> _Entries shown_:
begin

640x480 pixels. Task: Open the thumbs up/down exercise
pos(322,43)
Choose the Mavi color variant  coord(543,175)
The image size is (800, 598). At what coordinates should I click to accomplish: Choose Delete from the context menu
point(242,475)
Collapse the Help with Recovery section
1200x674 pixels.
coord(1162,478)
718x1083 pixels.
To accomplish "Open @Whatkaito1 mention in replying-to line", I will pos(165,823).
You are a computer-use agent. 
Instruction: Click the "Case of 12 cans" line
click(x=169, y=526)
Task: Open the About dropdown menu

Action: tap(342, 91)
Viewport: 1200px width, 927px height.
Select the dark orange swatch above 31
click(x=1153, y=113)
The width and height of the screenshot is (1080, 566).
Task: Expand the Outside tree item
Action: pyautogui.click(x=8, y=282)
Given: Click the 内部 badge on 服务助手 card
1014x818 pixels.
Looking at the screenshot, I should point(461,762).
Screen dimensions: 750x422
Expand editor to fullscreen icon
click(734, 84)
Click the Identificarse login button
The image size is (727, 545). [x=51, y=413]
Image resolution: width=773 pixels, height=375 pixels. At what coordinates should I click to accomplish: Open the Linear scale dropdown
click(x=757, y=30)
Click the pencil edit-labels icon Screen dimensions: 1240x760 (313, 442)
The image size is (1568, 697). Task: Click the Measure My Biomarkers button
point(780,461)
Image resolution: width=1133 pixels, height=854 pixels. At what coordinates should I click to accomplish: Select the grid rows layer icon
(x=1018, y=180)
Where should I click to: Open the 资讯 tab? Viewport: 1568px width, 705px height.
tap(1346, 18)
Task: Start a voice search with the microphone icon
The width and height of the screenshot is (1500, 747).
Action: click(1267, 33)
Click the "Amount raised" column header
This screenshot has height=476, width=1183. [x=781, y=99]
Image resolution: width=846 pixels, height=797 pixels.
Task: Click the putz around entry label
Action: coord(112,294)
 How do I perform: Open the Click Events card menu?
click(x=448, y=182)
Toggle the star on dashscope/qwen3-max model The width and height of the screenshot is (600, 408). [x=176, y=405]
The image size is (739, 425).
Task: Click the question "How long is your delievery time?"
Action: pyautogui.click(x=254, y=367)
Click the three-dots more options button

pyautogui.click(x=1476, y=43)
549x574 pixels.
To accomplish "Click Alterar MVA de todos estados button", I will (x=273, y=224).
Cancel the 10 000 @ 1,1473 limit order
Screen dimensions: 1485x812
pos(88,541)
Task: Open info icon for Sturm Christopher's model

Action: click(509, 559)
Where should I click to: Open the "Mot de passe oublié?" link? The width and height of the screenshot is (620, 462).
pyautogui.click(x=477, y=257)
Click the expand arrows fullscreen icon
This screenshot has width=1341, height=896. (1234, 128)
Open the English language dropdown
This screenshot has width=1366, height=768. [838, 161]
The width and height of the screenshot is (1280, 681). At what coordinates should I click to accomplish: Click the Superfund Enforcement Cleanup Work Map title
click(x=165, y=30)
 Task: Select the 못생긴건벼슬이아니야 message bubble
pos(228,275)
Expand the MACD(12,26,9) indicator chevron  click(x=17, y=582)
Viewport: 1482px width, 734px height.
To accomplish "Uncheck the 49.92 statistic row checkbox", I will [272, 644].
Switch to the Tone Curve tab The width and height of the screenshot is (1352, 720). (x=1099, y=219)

end

> _Problem details_:
Please reproduce the whole listing above again, line for line, with no changes.

> _Exercise solution_:
640x480 pixels. Task: Open the thumbs up/down exercise
pos(322,43)
Choose the Mavi color variant  coord(543,175)
The image size is (800, 598). At what coordinates should I click to accomplish: Choose Delete from the context menu
point(242,475)
Collapse the Help with Recovery section
1200x674 pixels.
coord(1162,478)
718x1083 pixels.
To accomplish "Open @Whatkaito1 mention in replying-to line", I will pos(165,823).
You are a computer-use agent. 
Instruction: Click the "Case of 12 cans" line
click(x=169, y=526)
Task: Open the About dropdown menu

Action: tap(342, 91)
Viewport: 1200px width, 927px height.
Select the dark orange swatch above 31
click(x=1153, y=113)
The width and height of the screenshot is (1080, 566).
Task: Expand the Outside tree item
Action: pyautogui.click(x=8, y=282)
Given: Click the 内部 badge on 服务助手 card
1014x818 pixels.
Looking at the screenshot, I should point(461,762).
Screen dimensions: 750x422
Expand editor to fullscreen icon
click(734, 84)
Click the Identificarse login button
The image size is (727, 545). [x=51, y=413]
Image resolution: width=773 pixels, height=375 pixels. At what coordinates should I click to accomplish: Open the Linear scale dropdown
click(x=757, y=30)
Click the pencil edit-labels icon Screen dimensions: 1240x760 (313, 442)
The image size is (1568, 697). Task: Click the Measure My Biomarkers button
point(780,461)
Image resolution: width=1133 pixels, height=854 pixels. At what coordinates should I click to accomplish: Select the grid rows layer icon
(x=1018, y=180)
Where should I click to: Open the 资讯 tab? Viewport: 1568px width, 705px height.
tap(1346, 18)
Task: Start a voice search with the microphone icon
The width and height of the screenshot is (1500, 747).
Action: click(1267, 33)
Click the "Amount raised" column header
This screenshot has height=476, width=1183. [x=781, y=99]
Image resolution: width=846 pixels, height=797 pixels.
Task: Click the putz around entry label
Action: coord(112,294)
 How do I perform: Open the Click Events card menu?
click(x=448, y=182)
Toggle the star on dashscope/qwen3-max model The width and height of the screenshot is (600, 408). [x=176, y=405]
The image size is (739, 425).
Task: Click the question "How long is your delievery time?"
Action: pyautogui.click(x=254, y=367)
Click the three-dots more options button

pyautogui.click(x=1476, y=43)
549x574 pixels.
To accomplish "Click Alterar MVA de todos estados button", I will (x=273, y=224).
Cancel the 10 000 @ 1,1473 limit order
Screen dimensions: 1485x812
pos(88,541)
Task: Open info icon for Sturm Christopher's model

Action: click(509, 559)
Where should I click to: Open the "Mot de passe oublié?" link? The width and height of the screenshot is (620, 462).
pyautogui.click(x=477, y=257)
Click the expand arrows fullscreen icon
This screenshot has width=1341, height=896. (1234, 128)
Open the English language dropdown
This screenshot has width=1366, height=768. [838, 161]
The width and height of the screenshot is (1280, 681). At what coordinates should I click to accomplish: Click the Superfund Enforcement Cleanup Work Map title
click(x=165, y=30)
 Task: Select the 못생긴건벼슬이아니야 message bubble
pos(228,275)
Expand the MACD(12,26,9) indicator chevron  click(x=17, y=582)
Viewport: 1482px width, 734px height.
To accomplish "Uncheck the 49.92 statistic row checkbox", I will [272, 644].
Switch to the Tone Curve tab The width and height of the screenshot is (1352, 720). (x=1099, y=219)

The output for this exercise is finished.